(Items from a dataset)

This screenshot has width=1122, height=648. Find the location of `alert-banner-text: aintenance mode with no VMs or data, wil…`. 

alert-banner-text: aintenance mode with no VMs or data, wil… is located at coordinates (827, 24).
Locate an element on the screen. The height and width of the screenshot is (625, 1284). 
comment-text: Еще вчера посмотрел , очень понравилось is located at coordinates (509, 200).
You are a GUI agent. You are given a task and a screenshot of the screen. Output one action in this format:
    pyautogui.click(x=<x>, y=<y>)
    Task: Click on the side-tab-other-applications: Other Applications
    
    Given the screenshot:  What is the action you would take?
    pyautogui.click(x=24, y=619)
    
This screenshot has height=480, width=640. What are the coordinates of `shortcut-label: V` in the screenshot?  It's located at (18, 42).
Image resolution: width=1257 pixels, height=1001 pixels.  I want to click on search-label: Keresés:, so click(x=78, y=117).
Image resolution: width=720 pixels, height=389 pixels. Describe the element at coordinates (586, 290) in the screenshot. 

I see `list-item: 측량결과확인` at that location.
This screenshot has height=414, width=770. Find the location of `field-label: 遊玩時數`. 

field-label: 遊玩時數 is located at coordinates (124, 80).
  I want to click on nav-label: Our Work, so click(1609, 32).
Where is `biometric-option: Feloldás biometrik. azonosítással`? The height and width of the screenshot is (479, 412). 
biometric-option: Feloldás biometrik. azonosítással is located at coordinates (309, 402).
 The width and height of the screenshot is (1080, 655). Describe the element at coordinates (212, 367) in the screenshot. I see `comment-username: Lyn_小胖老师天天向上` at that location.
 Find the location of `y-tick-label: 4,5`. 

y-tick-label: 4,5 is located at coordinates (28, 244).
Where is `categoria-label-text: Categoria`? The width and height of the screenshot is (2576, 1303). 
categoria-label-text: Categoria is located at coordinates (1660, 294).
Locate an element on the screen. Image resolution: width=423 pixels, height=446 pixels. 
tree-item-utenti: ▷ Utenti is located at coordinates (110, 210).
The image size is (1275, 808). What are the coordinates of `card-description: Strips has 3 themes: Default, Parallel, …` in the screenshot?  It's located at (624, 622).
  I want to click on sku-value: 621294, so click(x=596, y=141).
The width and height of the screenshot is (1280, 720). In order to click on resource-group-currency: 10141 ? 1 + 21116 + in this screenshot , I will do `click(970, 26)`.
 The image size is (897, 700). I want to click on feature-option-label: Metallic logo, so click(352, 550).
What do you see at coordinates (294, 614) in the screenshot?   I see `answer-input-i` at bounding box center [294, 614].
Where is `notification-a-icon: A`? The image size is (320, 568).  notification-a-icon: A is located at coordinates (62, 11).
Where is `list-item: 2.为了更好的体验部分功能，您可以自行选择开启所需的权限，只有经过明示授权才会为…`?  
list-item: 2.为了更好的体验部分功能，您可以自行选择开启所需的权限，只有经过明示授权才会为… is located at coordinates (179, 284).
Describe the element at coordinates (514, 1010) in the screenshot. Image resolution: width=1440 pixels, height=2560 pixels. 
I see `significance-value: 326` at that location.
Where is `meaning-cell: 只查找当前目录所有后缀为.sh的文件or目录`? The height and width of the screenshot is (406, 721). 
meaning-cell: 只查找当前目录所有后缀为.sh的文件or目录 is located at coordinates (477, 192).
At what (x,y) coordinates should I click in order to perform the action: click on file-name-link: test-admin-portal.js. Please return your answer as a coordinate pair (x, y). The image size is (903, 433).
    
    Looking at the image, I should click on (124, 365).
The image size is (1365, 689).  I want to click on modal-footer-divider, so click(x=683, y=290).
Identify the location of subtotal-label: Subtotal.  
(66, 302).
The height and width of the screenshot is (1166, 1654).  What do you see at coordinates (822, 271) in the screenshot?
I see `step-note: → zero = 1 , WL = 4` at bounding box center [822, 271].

** WORK TO BE COMPLETED **
Rewrite all of the records above as a numbered list, leaving out any blank lines.

** RESULT BELOW **
1. This screenshot has width=1122, height=648. Find the location of `alert-banner-text: aintenance mode with no VMs or data, wil…`. 
2. alert-banner-text: aintenance mode with no VMs or data, wil… is located at coordinates (827, 24).
3. Locate an element on the screen. The height and width of the screenshot is (625, 1284). 
4. comment-text: Еще вчера посмотрел , очень понравилось is located at coordinates (509, 200).
5. You are a GUI agent. You are given a task and a screenshot of the screen. Output one action in this format:
6.     pyautogui.click(x=<x>, y=<y>)
7.     Task: Click on the side-tab-other-applications: Other Applications
8.     Given the screenshot:  What is the action you would take?
9.     pyautogui.click(x=24, y=619)
10. This screenshot has height=480, width=640. What are the coordinates of `shortcut-label: V` in the screenshot?  It's located at (18, 42).
11. Image resolution: width=1257 pixels, height=1001 pixels.  I want to click on search-label: Keresés:, so click(x=78, y=117).
12. Image resolution: width=720 pixels, height=389 pixels. Describe the element at coordinates (586, 290) in the screenshot. 
13. I see `list-item: 측량결과확인` at that location.
14. This screenshot has height=414, width=770. Find the location of `field-label: 遊玩時數`. 
15. field-label: 遊玩時數 is located at coordinates (124, 80).
16.   I want to click on nav-label: Our Work, so click(1609, 32).
17. Where is `biometric-option: Feloldás biometrik. azonosítással`? The height and width of the screenshot is (479, 412). 
18. biometric-option: Feloldás biometrik. azonosítással is located at coordinates (309, 402).
19.  The width and height of the screenshot is (1080, 655). Describe the element at coordinates (212, 367) in the screenshot. I see `comment-username: Lyn_小胖老师天天向上` at that location.
20.  Find the location of `y-tick-label: 4,5`. 
21. y-tick-label: 4,5 is located at coordinates (28, 244).
22. Where is `categoria-label-text: Categoria`? The width and height of the screenshot is (2576, 1303). 
23. categoria-label-text: Categoria is located at coordinates (1660, 294).
24. Locate an element on the screen. Image resolution: width=423 pixels, height=446 pixels. 
25. tree-item-utenti: ▷ Utenti is located at coordinates (110, 210).
26. The image size is (1275, 808). What are the coordinates of `card-description: Strips has 3 themes: Default, Parallel, …` in the screenshot?  It's located at (624, 622).
27.   I want to click on sku-value: 621294, so click(x=596, y=141).
28. The width and height of the screenshot is (1280, 720). In order to click on resource-group-currency: 10141 ? 1 + 21116 + in this screenshot , I will do `click(970, 26)`.
29.  The image size is (897, 700). I want to click on feature-option-label: Metallic logo, so click(352, 550).
30. What do you see at coordinates (294, 614) in the screenshot?   I see `answer-input-i` at bounding box center [294, 614].
31. Where is `notification-a-icon: A`? The image size is (320, 568).  notification-a-icon: A is located at coordinates (62, 11).
32. Where is `list-item: 2.为了更好的体验部分功能，您可以自行选择开启所需的权限，只有经过明示授权才会为…`?  
33. list-item: 2.为了更好的体验部分功能，您可以自行选择开启所需的权限，只有经过明示授权才会为… is located at coordinates (179, 284).
34. Describe the element at coordinates (514, 1010) in the screenshot. Image resolution: width=1440 pixels, height=2560 pixels. 
35. I see `significance-value: 326` at that location.
36. Where is `meaning-cell: 只查找当前目录所有后缀为.sh的文件or目录`? The height and width of the screenshot is (406, 721). 
37. meaning-cell: 只查找当前目录所有后缀为.sh的文件or目录 is located at coordinates (477, 192).
38. At what (x,y) coordinates should I click in order to perform the action: click on file-name-link: test-admin-portal.js. Please return your answer as a coordinate pair (x, y). The image size is (903, 433).
39.     Looking at the image, I should click on (124, 365).
40. The image size is (1365, 689).  I want to click on modal-footer-divider, so click(x=683, y=290).
41. Identify the location of subtotal-label: Subtotal.  
42. (66, 302).
43. The height and width of the screenshot is (1166, 1654).  What do you see at coordinates (822, 271) in the screenshot?
44. I see `step-note: → zero = 1 , WL = 4` at bounding box center [822, 271].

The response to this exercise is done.